Down to the last line, restate the records below word for word, dropping every image.

* Screenshot grounding data
□ □ □ □

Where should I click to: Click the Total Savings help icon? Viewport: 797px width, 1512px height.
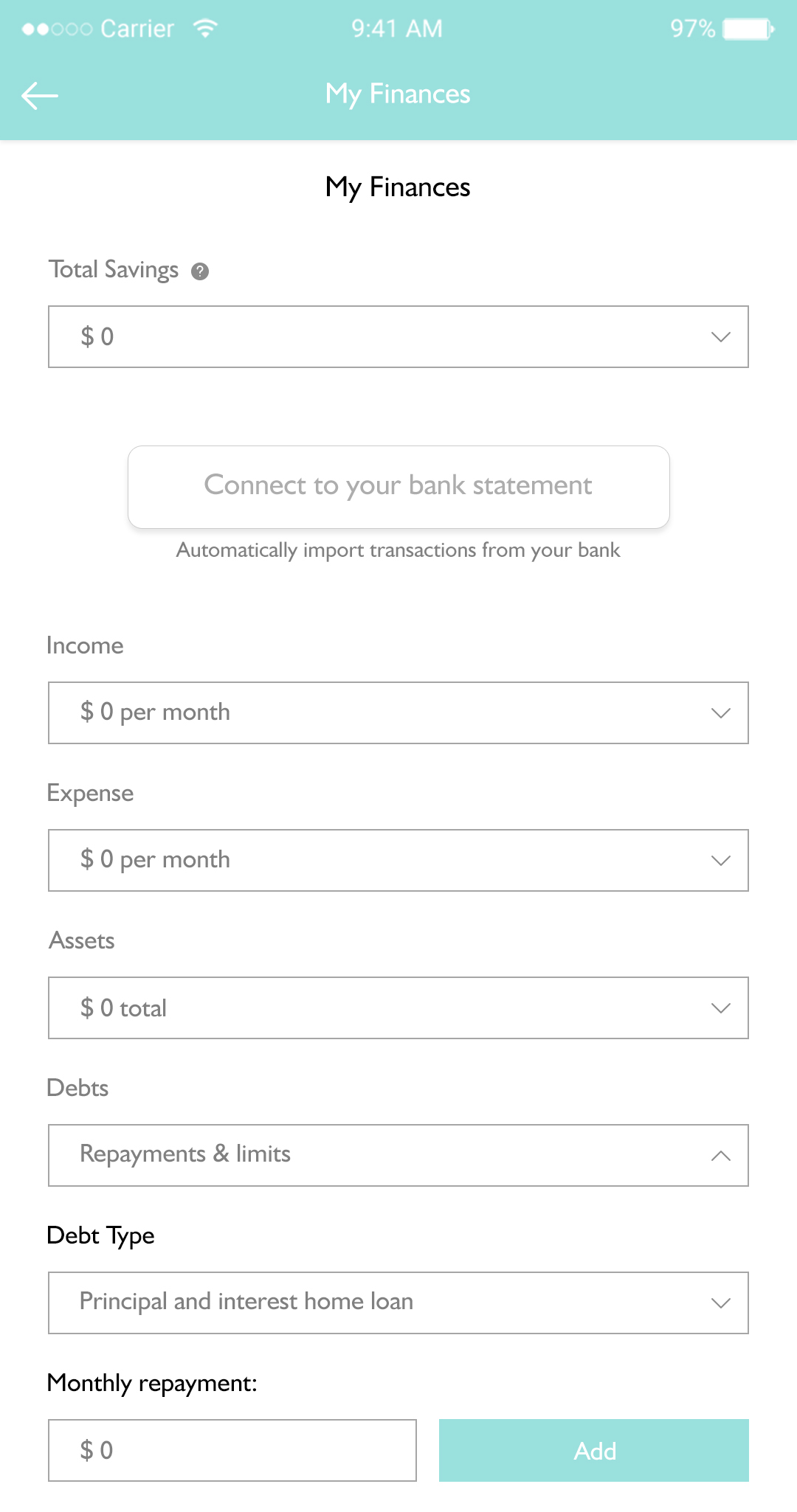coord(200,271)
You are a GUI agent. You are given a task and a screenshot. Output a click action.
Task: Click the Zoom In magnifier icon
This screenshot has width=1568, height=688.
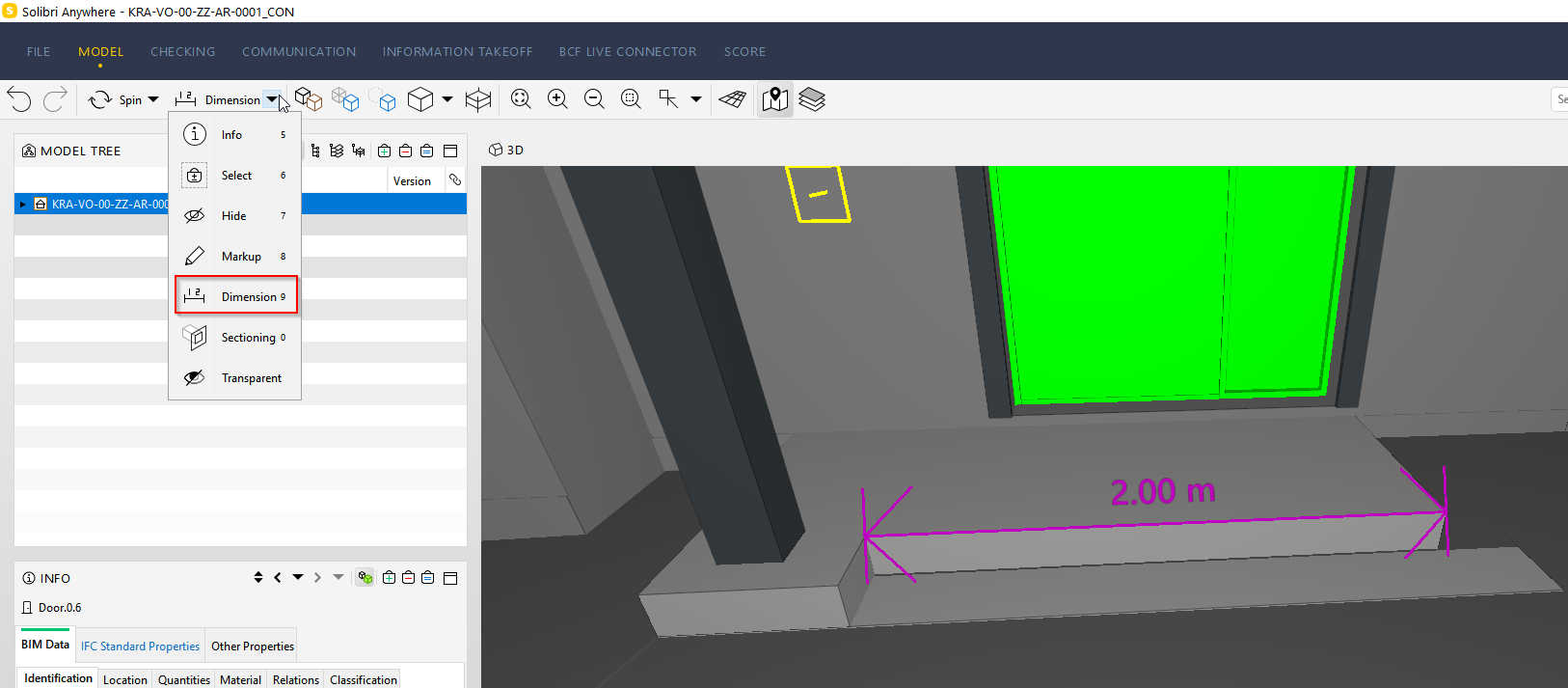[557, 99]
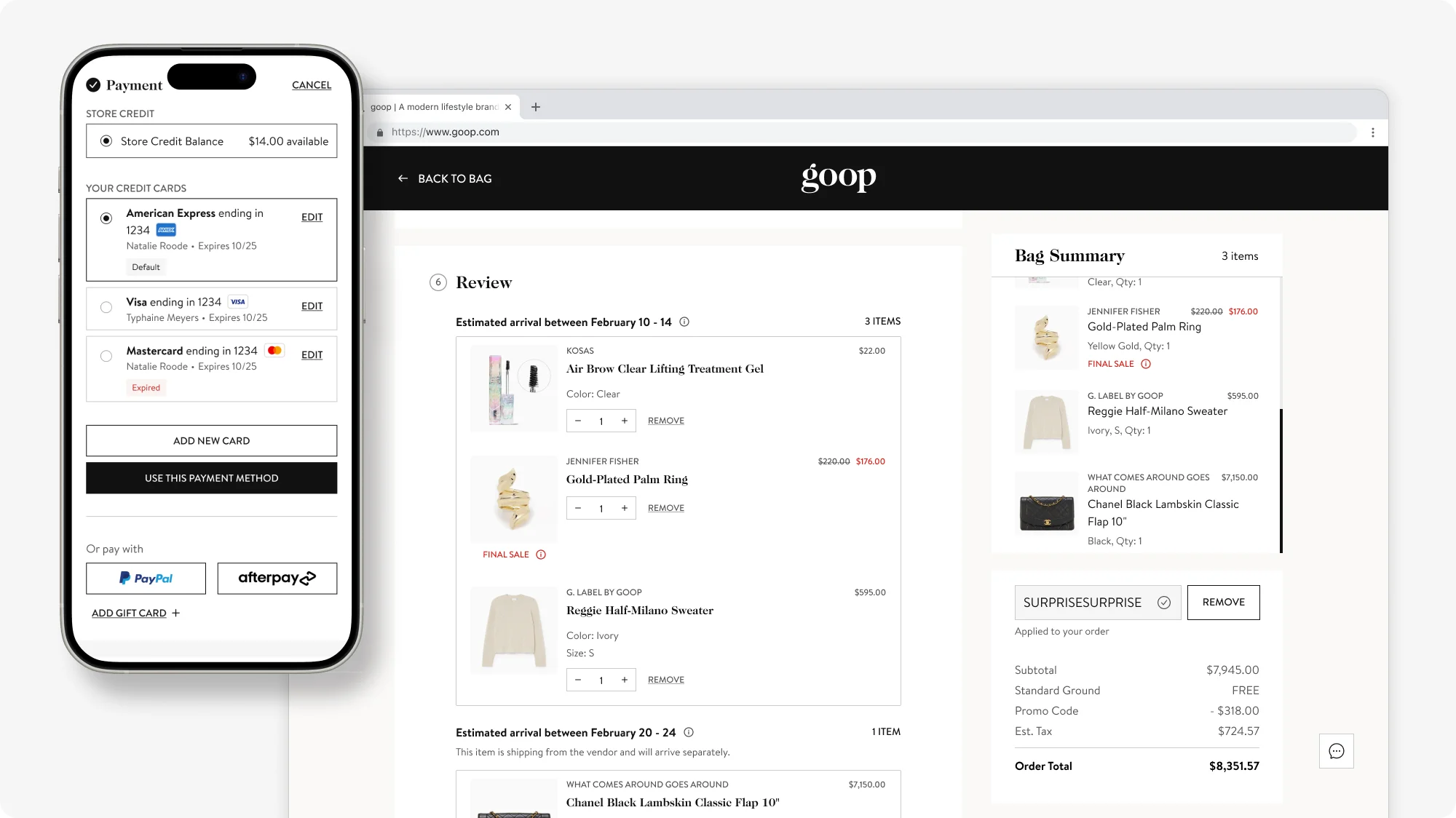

□ □ □ □

* Exercise response
Where should I click to: Click the Total Savings help icon? Viewport: 797px width, 1512px height.
coord(200,271)
You are a GUI agent. You are given a task and a screenshot. Output a click action.
Task: Click the Zoom In magnifier icon
This screenshot has width=1568, height=688.
[557, 99]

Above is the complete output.